- **Exercise 1**
In the records, copy out the stretch from the line containing "Viewport: 1456px width, 820px" through the line containing "Action: pyautogui.click(x=852, y=217)", keeping every line unchanged.

This week at Charlotte Concert Guide, we’re honored to present ‘Better Out Here’, the debut album from Pluto Gang. This incredible six-piece band features an intoxicating blend of funky rhythm with plenty of electric guitar and keys to make it rock. It’s hard to describe their sound – although they are a jam band at heart, their music and lyrics often feel retrofuturistic for the listener. Unlike normal jam bands that seem to bounce between instruments, Pluto Gang is able to create a fusion of harmonies that captivates the audience in a different way. The group includes Brennan Beck on vocals, Dillon Crawford and Wood Britton on guitar, Joe May on the keyboard, Pat Rogers on the bass, and Wilson Smith on drums. Here’s how they described the experience of composing and recording their debut album: “During an extensive series of sessions, tucked away in the mountains of North Carolina, it became apparent to the collective that things were, in fact, better out there— together, creating music, and discovering their sound.”

You can learn more on their website and make sure to follow them on Twitter, Facebook and Instagram. Check them out on YouTube or SoundCloud, and stream the new album on Spotify and Apple Music. While you’re listening, make sure you read along with these beautiful descriptions, provided by Pluto Gang’s own Joe May:
- Trouble Looks Like Honey – Dillon actually wrote this one years ago. One day Brennan, digging through Dillon’s soundcloud archives, brought this one back up, and we decided to re-interpret it into a Pluto Gang song. The piece’s quick attack, high-speed harmonies, and two improvisational guitar moments offer a jazz-tinted homage to the woes of the Mississippi Delta and carries with it a psychedelic aura deified by the likes of Jimi Hendrix and Robin Trower. Supplemented by percussive clavinet, organ swells, and a driving bassline, this piece is liable to send an upbeat shockwave through the listener.

- **Exercise 2**
Answer these questions from the Pluto Gang article:
(a) Who plays keyboard in the band?
(b) Where did the sessions for the debut album take place?
(c) Which band member originally wrote "Trouble Looks Like Honey" years ago?

- **Records provided**
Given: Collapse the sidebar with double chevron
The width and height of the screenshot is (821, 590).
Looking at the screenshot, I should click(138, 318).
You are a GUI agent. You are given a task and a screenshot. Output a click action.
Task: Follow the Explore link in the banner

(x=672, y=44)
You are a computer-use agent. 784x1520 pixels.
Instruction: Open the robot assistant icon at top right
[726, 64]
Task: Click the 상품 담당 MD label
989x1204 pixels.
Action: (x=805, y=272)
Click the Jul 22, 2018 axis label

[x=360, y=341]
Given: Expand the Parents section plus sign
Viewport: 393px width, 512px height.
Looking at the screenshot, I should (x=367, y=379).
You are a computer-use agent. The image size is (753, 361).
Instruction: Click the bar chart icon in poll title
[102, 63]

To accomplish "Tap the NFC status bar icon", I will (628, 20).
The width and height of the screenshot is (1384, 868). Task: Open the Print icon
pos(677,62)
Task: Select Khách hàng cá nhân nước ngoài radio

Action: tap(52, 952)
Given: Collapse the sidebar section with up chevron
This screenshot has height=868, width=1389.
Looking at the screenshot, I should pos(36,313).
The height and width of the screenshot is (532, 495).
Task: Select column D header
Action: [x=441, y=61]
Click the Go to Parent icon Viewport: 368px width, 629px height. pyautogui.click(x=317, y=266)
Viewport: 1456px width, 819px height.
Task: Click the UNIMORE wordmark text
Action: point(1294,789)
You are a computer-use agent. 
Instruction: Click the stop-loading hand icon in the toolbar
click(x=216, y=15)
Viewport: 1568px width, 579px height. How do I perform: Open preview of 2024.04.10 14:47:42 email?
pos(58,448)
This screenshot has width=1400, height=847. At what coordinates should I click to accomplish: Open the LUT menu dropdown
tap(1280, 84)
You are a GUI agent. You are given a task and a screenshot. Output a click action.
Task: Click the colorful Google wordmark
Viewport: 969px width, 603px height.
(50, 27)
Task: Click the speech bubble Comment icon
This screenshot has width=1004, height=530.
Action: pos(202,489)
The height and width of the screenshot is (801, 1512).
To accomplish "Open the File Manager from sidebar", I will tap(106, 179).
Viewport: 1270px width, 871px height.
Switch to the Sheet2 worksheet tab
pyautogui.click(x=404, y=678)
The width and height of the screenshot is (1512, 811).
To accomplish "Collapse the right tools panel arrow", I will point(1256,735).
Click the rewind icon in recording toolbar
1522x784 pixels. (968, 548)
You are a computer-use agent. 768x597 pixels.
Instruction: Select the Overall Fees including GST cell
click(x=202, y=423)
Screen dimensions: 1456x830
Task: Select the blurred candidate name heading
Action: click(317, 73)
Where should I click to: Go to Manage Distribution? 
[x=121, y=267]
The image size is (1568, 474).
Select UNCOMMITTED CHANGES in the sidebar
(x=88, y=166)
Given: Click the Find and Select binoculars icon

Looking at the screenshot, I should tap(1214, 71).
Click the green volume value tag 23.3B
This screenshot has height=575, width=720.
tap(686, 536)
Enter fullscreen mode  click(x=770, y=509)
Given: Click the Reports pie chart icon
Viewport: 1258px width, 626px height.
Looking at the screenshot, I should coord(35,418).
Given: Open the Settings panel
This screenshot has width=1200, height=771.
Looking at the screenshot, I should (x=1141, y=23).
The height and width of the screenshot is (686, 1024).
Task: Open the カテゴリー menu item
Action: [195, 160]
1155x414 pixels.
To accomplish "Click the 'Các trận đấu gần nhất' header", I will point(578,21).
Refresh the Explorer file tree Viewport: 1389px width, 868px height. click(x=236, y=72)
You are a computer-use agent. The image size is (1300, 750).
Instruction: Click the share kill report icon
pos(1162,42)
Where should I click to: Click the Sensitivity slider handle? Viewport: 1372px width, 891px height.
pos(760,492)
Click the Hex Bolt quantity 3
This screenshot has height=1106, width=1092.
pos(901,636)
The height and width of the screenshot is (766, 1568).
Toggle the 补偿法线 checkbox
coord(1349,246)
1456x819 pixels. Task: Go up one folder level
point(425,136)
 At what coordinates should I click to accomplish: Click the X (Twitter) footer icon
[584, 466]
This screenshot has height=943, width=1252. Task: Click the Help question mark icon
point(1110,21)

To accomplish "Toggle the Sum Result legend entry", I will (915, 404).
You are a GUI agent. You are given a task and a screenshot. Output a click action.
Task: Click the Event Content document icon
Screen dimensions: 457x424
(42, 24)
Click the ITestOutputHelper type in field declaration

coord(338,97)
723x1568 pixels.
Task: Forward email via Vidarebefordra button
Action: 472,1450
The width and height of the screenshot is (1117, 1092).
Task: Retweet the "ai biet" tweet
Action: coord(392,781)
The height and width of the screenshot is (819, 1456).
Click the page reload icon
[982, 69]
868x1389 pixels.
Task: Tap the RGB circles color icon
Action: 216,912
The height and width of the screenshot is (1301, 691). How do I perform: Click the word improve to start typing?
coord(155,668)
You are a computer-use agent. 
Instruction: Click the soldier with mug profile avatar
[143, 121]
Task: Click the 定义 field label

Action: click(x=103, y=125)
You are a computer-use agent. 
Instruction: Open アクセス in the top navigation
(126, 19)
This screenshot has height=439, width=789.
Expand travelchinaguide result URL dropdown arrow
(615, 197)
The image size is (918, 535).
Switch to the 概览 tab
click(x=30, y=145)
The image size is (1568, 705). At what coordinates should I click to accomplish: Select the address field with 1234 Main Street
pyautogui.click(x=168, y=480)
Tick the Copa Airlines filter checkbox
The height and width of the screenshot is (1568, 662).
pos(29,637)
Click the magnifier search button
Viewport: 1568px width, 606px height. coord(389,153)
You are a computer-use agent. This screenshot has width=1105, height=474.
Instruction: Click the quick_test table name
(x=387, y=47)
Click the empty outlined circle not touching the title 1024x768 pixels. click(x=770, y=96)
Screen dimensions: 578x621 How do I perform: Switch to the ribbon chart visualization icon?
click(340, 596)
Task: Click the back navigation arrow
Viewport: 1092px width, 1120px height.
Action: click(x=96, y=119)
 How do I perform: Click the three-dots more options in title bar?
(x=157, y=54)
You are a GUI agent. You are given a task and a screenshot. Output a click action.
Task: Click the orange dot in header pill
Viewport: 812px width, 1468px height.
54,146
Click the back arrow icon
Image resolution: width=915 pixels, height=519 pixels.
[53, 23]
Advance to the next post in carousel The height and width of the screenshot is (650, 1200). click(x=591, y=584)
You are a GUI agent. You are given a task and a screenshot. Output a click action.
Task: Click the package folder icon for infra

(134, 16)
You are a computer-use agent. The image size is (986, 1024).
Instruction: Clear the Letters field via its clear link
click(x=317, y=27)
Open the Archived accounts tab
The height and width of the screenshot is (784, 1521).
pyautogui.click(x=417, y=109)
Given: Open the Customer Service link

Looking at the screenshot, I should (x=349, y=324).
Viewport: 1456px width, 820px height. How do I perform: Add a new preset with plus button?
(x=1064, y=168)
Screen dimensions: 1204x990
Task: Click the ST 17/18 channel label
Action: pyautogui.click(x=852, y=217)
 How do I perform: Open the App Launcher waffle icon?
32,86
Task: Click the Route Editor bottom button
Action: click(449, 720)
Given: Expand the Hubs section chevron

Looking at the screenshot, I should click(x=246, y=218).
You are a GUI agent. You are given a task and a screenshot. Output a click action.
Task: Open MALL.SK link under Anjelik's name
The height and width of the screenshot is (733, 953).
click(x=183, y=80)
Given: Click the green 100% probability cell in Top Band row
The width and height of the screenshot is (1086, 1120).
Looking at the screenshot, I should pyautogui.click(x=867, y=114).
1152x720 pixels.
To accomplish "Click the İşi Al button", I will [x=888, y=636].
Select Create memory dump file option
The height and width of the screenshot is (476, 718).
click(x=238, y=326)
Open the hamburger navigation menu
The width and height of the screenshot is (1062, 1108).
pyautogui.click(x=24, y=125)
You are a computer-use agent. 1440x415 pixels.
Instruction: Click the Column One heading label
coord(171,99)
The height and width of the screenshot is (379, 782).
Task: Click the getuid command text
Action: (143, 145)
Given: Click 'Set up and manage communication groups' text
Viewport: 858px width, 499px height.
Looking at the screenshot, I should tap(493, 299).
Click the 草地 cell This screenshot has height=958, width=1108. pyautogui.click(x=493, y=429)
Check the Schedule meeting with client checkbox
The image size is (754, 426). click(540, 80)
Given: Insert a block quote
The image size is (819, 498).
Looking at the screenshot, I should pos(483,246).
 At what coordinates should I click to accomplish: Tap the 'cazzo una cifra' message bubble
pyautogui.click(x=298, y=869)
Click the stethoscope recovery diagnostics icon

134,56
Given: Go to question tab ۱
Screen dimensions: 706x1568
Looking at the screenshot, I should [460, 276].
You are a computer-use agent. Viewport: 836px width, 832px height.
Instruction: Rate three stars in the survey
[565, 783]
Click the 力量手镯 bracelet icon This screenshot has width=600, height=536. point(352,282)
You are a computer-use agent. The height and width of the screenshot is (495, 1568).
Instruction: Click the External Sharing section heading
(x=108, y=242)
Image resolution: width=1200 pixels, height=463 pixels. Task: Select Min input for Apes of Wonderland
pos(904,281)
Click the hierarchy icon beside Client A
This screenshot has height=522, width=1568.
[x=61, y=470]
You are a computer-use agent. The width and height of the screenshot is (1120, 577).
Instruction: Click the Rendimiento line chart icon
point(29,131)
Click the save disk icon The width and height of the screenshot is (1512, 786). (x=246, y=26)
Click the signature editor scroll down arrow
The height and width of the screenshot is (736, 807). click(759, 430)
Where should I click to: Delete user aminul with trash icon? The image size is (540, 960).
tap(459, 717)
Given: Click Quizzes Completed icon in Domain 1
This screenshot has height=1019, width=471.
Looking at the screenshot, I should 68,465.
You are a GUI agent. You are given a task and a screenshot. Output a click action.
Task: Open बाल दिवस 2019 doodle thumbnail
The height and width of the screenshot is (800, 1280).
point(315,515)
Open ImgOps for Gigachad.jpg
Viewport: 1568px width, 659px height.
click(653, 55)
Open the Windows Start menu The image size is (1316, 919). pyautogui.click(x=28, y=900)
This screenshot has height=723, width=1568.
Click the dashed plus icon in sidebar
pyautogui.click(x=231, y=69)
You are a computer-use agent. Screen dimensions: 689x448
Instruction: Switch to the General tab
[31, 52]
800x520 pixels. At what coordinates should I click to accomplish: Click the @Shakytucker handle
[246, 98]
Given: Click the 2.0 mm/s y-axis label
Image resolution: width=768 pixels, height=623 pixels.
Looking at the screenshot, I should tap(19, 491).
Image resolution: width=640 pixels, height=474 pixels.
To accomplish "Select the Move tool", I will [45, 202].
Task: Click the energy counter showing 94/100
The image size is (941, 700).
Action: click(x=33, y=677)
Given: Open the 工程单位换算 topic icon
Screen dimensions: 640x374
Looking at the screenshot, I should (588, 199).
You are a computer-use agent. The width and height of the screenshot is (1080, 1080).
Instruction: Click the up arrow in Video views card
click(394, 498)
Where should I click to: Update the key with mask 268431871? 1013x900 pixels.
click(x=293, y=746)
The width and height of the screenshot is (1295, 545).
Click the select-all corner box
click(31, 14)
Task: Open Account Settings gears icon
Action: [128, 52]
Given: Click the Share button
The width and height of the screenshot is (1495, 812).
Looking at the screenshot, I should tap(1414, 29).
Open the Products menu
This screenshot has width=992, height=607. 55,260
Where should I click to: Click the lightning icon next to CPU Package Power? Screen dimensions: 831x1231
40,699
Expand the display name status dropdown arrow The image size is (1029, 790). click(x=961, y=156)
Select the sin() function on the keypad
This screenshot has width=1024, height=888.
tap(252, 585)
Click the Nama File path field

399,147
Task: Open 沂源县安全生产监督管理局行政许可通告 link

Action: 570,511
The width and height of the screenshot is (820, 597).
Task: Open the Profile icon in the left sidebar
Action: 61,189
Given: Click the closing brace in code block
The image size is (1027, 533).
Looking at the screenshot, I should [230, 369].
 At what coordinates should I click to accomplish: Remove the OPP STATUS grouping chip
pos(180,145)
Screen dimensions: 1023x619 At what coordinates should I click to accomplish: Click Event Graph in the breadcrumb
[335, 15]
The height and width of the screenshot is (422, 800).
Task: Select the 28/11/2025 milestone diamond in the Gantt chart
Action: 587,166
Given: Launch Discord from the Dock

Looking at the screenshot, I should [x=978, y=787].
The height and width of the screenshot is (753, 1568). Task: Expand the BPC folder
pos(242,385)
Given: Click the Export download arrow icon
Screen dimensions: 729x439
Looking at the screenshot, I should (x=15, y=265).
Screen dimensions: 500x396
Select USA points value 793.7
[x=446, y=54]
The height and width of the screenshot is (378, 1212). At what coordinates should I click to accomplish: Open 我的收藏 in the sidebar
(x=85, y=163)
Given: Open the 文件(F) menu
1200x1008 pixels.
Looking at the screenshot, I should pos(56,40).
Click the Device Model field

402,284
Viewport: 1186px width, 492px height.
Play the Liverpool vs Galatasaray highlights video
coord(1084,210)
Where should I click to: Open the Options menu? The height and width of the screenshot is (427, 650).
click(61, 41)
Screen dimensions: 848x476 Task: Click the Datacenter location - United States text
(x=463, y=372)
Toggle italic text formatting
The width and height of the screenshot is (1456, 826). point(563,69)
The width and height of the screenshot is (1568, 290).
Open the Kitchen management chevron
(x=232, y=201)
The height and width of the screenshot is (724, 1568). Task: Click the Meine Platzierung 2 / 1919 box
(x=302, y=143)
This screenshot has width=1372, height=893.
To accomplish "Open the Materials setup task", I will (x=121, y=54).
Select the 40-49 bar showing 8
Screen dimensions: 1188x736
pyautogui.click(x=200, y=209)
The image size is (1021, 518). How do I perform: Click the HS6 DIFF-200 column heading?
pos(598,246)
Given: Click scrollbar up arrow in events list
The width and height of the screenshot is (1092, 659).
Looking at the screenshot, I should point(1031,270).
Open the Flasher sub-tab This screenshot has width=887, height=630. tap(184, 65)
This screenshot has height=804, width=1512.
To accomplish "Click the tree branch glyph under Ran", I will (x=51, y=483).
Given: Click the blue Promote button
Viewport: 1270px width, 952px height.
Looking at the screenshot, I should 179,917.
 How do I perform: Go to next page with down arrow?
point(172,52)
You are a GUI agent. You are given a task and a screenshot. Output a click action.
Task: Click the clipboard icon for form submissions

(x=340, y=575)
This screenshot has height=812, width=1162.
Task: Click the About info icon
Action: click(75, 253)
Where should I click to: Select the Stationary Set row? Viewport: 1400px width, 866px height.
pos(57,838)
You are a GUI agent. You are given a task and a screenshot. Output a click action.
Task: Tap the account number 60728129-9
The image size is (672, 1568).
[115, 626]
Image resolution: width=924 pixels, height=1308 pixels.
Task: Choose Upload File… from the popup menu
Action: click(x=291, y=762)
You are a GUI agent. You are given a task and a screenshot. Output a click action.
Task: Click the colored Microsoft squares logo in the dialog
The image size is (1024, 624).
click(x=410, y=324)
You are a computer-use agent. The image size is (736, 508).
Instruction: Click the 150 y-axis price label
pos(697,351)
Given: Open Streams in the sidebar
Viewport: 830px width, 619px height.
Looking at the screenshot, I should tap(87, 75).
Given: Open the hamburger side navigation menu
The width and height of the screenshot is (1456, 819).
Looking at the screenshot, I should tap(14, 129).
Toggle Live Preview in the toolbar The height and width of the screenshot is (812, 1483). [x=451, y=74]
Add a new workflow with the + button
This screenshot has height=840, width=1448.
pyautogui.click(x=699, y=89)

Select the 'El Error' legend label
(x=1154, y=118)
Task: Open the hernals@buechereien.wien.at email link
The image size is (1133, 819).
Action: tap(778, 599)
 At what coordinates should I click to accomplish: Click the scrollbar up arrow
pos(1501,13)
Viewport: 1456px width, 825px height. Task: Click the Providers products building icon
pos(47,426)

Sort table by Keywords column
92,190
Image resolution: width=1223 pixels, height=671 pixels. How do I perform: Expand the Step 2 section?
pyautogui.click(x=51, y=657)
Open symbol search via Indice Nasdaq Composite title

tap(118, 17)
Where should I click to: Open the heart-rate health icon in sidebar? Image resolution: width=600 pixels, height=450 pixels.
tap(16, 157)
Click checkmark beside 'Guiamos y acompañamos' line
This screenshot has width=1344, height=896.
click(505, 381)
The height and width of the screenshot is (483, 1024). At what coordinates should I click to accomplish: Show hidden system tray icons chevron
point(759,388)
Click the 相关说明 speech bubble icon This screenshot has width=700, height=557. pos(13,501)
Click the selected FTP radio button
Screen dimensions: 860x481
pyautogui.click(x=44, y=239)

- **Exercise output 1**
Viewport: 1456px width, 820px height. How do I perform: Add a new preset with plus button?
(x=1064, y=168)
Screen dimensions: 1204x990
Task: Click the ST 17/18 channel label
Action: pyautogui.click(x=852, y=217)

- **Exercise output 2**
(a) Joe May
(b) In the mountains of North Carolina
(c) Dillon